Question

I wanted to use the skip method of FilterInputStream class which should skip over the required number of bytes from the stream. But the documentation for the skip method says http://docs.oracle.com/javase/1.4.2/docs/api/java/io/FilterInputStream.html#skip(long)

Skips over and discards n bytes of data from the input stream. The skip method may, for a variety of reasons, end up skipping over some smaller number of bytes, possibly 0. The actual number of bytes skipped is returned.

Is it really safe to use then the skip method for the purpose of seeking to a particular position?

Was it helpful?

Solution

I also find this API a little problematic. It leaves too much freedom to the specific implementations:

1) It's not clear what happens in case of end of stream

2) It's not clear whether when the stream is non-empty, repeatedly calling skip will eventually return a positive number or not.

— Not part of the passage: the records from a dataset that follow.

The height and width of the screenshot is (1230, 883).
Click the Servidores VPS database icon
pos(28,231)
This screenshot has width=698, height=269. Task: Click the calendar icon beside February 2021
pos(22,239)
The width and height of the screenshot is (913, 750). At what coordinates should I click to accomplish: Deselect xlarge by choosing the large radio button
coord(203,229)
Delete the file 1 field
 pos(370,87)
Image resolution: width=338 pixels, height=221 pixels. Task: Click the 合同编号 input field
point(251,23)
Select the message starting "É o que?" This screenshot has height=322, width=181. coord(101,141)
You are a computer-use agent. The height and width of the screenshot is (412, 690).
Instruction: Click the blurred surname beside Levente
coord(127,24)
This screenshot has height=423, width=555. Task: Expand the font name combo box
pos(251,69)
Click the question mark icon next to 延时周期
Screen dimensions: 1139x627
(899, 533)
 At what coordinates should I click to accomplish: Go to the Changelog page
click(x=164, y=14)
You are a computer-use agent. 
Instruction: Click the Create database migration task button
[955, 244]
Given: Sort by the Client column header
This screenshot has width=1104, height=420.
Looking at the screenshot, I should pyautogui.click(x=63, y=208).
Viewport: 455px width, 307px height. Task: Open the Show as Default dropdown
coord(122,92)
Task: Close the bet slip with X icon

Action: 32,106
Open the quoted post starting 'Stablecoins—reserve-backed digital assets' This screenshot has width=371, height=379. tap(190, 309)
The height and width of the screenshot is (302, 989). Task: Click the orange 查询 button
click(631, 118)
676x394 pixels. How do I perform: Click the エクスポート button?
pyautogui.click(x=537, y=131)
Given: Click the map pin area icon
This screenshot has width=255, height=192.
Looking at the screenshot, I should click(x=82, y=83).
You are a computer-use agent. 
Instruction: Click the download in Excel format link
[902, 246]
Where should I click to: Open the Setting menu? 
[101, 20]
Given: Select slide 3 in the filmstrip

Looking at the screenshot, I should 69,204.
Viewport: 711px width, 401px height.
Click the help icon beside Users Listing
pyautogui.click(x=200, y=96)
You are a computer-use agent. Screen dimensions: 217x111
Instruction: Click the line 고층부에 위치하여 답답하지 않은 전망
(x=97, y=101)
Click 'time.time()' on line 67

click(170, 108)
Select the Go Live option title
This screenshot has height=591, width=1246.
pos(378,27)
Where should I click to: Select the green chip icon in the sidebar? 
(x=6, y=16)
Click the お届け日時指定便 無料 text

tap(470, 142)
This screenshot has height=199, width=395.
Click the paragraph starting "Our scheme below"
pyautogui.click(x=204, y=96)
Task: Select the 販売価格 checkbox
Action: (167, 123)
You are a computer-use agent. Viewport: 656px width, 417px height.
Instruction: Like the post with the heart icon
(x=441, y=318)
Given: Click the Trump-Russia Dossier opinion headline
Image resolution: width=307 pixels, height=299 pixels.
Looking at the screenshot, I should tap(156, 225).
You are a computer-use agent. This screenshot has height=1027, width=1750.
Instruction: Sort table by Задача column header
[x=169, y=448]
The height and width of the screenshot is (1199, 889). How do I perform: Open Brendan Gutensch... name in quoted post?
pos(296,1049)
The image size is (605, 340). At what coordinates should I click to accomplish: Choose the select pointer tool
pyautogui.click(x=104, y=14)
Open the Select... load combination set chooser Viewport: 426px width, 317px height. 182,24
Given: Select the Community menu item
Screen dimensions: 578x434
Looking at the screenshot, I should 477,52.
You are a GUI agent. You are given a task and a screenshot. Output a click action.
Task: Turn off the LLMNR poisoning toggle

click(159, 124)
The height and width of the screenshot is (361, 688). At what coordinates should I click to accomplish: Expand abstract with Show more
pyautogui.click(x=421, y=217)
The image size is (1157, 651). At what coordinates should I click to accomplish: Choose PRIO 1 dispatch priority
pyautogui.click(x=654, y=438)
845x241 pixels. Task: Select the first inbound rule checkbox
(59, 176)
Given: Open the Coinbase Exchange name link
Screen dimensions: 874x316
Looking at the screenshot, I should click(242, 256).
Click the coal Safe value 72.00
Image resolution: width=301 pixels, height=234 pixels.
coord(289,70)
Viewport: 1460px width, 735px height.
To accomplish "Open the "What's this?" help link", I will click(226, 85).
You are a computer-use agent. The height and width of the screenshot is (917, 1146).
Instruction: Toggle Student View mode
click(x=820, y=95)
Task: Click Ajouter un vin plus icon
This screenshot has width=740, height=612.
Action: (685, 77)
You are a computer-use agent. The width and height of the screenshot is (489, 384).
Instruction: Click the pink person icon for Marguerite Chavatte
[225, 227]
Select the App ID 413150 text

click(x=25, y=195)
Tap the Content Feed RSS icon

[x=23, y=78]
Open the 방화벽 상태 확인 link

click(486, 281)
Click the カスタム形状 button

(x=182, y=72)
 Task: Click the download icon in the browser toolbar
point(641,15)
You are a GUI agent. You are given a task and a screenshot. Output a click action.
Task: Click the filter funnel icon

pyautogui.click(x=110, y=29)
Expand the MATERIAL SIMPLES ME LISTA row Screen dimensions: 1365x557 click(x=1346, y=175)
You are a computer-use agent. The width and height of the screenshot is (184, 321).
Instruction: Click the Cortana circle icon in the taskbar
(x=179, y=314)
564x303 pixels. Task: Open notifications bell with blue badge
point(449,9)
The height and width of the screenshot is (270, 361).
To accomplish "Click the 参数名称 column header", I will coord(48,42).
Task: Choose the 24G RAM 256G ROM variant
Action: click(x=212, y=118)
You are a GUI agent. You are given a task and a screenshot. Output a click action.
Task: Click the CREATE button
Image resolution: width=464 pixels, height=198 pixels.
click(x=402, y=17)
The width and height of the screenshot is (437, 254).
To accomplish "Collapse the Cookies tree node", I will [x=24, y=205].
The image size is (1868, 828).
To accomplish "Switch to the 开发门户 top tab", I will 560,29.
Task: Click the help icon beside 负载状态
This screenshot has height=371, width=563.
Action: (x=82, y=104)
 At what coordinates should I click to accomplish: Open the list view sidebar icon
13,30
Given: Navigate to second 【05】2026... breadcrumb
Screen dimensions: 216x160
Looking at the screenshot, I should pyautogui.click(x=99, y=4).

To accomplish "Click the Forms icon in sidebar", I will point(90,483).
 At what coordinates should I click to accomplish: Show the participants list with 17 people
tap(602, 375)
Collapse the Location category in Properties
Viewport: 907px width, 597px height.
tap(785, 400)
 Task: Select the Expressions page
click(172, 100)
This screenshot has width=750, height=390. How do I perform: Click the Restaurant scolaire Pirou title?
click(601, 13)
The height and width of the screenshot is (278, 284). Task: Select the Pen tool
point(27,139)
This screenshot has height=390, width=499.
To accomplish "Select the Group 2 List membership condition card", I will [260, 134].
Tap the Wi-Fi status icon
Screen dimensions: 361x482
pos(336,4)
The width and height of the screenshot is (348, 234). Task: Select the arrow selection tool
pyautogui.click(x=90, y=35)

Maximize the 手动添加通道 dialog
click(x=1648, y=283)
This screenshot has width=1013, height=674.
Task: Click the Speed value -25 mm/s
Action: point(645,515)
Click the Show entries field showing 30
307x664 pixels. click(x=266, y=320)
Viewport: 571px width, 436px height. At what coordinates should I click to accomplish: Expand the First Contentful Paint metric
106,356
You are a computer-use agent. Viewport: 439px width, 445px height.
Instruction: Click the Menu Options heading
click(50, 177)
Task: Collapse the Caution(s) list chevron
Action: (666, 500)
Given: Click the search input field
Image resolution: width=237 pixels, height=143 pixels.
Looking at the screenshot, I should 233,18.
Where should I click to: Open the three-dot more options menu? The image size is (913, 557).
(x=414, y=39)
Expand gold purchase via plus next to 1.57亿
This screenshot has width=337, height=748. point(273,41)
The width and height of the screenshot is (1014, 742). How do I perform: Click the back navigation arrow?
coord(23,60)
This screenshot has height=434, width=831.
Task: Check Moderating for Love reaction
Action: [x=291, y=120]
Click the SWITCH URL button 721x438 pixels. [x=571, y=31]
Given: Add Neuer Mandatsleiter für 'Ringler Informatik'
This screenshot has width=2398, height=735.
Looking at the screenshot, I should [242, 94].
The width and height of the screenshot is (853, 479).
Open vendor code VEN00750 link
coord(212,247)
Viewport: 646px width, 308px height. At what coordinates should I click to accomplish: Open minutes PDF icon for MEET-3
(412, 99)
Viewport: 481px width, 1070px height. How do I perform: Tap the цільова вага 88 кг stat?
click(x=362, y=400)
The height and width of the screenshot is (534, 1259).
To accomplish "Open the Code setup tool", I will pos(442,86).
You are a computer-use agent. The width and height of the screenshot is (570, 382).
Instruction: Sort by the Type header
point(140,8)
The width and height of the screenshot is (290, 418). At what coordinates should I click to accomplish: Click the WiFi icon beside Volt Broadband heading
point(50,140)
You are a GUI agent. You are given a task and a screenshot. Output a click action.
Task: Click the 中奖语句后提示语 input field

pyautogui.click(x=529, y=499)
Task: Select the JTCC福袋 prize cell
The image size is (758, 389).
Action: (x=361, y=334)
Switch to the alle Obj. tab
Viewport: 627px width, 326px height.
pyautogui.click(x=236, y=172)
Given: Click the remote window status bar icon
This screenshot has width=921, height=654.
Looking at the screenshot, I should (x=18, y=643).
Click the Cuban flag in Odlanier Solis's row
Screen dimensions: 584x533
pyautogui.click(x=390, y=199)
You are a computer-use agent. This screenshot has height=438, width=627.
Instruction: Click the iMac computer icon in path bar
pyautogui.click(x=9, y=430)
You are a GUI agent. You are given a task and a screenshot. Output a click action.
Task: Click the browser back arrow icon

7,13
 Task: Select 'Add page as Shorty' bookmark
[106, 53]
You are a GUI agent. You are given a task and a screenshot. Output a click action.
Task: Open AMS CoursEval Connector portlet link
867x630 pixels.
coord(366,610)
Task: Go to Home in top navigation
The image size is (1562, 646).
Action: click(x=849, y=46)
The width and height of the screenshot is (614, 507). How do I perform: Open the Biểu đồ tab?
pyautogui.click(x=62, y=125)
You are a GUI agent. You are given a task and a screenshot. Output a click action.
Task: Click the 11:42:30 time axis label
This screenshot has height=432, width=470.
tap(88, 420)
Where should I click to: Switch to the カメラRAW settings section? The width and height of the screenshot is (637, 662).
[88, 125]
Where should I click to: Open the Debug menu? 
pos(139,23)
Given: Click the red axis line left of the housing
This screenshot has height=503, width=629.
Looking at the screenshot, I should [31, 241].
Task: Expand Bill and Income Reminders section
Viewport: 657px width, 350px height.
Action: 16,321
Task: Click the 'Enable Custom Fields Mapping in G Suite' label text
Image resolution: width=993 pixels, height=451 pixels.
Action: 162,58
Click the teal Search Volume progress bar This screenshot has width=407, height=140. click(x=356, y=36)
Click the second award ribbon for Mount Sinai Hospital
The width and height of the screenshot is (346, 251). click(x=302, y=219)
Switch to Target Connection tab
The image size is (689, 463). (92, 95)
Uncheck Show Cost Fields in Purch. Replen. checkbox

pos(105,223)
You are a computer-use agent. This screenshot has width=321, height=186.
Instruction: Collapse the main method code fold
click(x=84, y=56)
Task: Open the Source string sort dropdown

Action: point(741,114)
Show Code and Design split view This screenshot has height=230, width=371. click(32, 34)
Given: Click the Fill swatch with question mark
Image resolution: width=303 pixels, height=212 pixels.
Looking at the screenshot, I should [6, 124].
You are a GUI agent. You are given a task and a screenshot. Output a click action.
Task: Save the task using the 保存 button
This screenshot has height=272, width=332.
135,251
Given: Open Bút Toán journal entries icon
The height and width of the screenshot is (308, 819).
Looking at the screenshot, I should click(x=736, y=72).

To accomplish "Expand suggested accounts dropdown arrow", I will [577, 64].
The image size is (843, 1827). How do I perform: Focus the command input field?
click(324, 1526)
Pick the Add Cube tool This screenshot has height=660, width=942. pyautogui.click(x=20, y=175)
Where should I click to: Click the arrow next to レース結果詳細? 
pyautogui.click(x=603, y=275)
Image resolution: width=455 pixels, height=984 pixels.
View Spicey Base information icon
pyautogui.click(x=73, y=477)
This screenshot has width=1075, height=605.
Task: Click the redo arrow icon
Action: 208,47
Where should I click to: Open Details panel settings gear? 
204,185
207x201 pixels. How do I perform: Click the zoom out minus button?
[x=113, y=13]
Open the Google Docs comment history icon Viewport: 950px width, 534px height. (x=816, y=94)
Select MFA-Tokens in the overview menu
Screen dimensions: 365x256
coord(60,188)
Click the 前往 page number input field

Assuming that you know that n isn't beyond the end of stream, and assuming that (2) holds, then the following code may be helpful:

public static void skipSecure(InputStream is, long n) throws IOException {
    while (n >= 0) {
        long skipped = is.skip(n);
        n -= skipped;
    }
}

OTHER TIPS

FilterInputStream is just a wrapper for an underlying InputStream, so it depends on the underlying InputStream.skip behaviour.

For example, if the underlying InputStream is FileInputStream, then we should refer to the FileInputStream#skip API which states:

public long skip(long n) throws IOException

Skips over and discards n bytes of data from the input stream.

The skip method may, for a variety of reasons, end up skipping over some smaller number of bytes, possibly 0. If n is negative, an IOException is thrown, even though the skip method of the InputStream superclass does nothing in this case. The actual number of bytes skipped is returned.

This method may skip more bytes than are remaining in the backing file. This produces no exception and the number of bytes skipped may include some number of bytes that were beyond the EOF of the backing file. Attempting to read from the stream after skipping past the end will result in -1 indicating the end of the file.

From this description FileInputStream.skip does not seem reliable to me.